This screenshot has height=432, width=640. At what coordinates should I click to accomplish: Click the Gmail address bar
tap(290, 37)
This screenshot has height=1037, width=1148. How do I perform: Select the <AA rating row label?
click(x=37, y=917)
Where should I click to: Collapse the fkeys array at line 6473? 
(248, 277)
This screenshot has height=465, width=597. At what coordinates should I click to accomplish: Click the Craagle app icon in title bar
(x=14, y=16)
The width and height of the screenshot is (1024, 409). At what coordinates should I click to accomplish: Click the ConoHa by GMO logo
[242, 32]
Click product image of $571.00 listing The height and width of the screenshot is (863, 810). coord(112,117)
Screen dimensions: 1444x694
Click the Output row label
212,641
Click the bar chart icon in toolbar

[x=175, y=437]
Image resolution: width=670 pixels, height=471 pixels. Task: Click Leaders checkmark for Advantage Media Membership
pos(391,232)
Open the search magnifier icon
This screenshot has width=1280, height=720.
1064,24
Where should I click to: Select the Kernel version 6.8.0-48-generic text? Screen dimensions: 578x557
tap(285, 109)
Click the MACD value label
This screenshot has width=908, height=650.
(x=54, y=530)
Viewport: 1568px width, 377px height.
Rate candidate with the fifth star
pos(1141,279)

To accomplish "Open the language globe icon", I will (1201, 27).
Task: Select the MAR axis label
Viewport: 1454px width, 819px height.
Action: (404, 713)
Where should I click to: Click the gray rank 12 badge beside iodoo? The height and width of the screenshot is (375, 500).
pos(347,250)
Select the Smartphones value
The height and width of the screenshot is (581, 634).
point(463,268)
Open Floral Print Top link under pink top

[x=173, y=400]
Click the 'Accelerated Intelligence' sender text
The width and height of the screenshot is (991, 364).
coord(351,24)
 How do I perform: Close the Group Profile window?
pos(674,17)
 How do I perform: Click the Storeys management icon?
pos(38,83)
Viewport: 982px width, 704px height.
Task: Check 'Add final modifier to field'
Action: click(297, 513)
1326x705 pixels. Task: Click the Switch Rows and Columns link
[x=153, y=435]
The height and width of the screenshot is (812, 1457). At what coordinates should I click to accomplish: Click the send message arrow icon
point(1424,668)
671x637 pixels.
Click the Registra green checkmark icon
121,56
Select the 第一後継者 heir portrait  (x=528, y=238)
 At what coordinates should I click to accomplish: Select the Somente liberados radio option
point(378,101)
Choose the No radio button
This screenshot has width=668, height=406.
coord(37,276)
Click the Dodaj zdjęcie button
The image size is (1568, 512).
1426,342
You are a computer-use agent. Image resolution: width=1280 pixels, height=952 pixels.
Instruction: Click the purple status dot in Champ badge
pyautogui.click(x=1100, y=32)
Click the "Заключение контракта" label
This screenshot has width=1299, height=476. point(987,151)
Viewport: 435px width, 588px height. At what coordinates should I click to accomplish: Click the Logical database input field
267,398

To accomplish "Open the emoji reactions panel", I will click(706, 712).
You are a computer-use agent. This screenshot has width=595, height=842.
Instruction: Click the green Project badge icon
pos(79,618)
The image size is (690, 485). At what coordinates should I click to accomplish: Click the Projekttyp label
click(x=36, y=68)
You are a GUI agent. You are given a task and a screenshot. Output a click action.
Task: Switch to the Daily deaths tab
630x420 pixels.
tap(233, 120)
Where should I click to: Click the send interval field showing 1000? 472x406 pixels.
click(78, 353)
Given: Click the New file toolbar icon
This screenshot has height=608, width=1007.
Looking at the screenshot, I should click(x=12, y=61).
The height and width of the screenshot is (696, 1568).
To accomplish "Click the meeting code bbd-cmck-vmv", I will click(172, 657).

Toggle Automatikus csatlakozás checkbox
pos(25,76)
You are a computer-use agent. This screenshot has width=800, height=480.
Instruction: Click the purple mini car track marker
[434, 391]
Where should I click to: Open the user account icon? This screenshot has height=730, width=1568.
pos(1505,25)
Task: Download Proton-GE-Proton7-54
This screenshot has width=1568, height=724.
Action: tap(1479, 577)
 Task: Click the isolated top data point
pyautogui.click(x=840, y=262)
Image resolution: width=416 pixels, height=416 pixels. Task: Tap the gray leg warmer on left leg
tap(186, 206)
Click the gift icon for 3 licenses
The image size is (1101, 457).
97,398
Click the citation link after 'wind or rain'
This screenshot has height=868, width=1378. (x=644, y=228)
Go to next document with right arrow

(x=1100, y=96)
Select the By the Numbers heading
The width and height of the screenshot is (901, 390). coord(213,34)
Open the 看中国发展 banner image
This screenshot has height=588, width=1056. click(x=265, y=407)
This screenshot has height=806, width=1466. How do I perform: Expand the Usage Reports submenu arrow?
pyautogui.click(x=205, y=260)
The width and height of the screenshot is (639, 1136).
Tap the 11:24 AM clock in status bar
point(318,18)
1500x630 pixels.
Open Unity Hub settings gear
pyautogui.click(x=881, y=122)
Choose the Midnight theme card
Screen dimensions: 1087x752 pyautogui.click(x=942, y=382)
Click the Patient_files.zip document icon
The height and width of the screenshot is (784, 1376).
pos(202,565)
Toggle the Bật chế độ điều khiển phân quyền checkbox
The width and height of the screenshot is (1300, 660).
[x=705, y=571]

────────────────

> **What is being asked**:
Return exactly the line that contains "The width and height of the screenshot is (639, 1136)." and every line after it, through the last line of the records.

> **Solution**:
The width and height of the screenshot is (639, 1136).
Tap the 11:24 AM clock in status bar
point(318,18)
1500x630 pixels.
Open Unity Hub settings gear
pyautogui.click(x=881, y=122)
Choose the Midnight theme card
Screen dimensions: 1087x752 pyautogui.click(x=942, y=382)
Click the Patient_files.zip document icon
The height and width of the screenshot is (784, 1376).
pos(202,565)
Toggle the Bật chế độ điều khiển phân quyền checkbox
The width and height of the screenshot is (1300, 660).
[x=705, y=571]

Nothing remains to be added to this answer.